▶ [Given entries]:
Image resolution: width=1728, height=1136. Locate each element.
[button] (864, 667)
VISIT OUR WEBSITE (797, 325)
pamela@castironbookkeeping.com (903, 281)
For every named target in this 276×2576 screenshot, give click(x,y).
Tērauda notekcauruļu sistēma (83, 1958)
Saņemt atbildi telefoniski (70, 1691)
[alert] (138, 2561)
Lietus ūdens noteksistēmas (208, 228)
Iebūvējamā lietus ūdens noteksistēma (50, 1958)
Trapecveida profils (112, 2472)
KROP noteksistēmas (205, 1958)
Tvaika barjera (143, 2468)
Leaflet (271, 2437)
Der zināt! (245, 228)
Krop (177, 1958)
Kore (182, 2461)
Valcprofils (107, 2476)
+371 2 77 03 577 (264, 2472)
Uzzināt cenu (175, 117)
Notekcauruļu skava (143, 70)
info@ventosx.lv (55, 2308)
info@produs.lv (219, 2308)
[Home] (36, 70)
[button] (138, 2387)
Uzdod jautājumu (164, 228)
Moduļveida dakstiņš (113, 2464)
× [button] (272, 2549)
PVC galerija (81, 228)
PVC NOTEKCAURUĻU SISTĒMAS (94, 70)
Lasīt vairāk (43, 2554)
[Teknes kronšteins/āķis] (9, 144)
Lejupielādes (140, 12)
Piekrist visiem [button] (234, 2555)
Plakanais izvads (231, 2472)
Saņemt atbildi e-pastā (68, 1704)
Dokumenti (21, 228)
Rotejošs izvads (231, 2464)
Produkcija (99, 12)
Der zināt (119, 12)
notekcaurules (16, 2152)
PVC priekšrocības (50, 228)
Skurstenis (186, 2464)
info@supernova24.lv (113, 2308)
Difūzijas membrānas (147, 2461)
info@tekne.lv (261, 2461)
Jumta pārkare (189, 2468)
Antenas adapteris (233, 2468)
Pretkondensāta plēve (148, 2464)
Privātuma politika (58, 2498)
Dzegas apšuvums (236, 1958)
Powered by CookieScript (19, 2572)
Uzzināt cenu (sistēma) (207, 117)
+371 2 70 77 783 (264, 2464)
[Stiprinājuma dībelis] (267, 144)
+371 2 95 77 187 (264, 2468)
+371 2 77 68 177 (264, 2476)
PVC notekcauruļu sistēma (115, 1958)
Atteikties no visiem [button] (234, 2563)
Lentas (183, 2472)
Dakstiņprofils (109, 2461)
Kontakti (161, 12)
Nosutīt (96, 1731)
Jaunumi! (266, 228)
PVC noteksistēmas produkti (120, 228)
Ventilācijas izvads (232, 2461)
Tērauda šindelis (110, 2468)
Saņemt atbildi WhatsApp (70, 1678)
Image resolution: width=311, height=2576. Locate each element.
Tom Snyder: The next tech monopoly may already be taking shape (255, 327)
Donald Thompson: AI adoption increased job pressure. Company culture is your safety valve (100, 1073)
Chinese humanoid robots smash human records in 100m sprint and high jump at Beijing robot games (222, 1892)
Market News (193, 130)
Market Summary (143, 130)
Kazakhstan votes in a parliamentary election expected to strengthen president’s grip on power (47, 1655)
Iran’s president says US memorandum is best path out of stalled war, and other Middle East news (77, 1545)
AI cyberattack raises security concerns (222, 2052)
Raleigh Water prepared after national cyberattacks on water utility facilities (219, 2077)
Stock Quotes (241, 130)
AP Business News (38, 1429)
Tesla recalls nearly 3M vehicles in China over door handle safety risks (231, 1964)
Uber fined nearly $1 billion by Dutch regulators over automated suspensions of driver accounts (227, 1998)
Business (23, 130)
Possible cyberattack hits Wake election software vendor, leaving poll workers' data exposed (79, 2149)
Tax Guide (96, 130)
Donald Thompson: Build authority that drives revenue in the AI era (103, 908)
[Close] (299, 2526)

▶ [Your instructions]: When the line with "Der zināt! (245, 228)" is reached in the data above, start copying there, and copy each line exactly until the line with "177 (264, 2476)" has been copied; copy nothing else.

▶ [Solution]:
Der zināt! (245, 228)
Krop (177, 1958)
Kore (182, 2461)
Valcprofils (107, 2476)
+371 2 77 03 577 (264, 2472)
Uzzināt cenu (175, 117)
Notekcauruļu skava (143, 70)
info@ventosx.lv (55, 2308)
info@produs.lv (219, 2308)
[Home] (36, 70)
[button] (138, 2387)
Uzdod jautājumu (164, 228)
Moduļveida dakstiņš (113, 2464)
× [button] (272, 2549)
PVC galerija (81, 228)
PVC NOTEKCAURUĻU SISTĒMAS (94, 70)
Lasīt vairāk (43, 2554)
[Teknes kronšteins/āķis] (9, 144)
Lejupielādes (140, 12)
Piekrist visiem [button] (234, 2555)
Plakanais izvads (231, 2472)
Saņemt atbildi e-pastā (68, 1704)
Dokumenti (21, 228)
Rotejošs izvads (231, 2464)
Produkcija (99, 12)
Der zināt (119, 12)
notekcaurules (16, 2152)
PVC priekšrocības (50, 228)
Skurstenis (186, 2464)
info@supernova24.lv (113, 2308)
Difūzijas membrānas (147, 2461)
info@tekne.lv (261, 2461)
Jumta pārkare (189, 2468)
Antenas adapteris (233, 2468)
Pretkondensāta plēve (148, 2464)
Privātuma politika (58, 2498)
Dzegas apšuvums (236, 1958)
Powered by CookieScript (19, 2572)
Uzzināt cenu (sistēma) (207, 117)
+371 2 70 77 783 (264, 2464)
[Stiprinājuma dībelis] (267, 144)
+371 2 95 77 187 (264, 2468)
+371 2 77 68 177 (264, 2476)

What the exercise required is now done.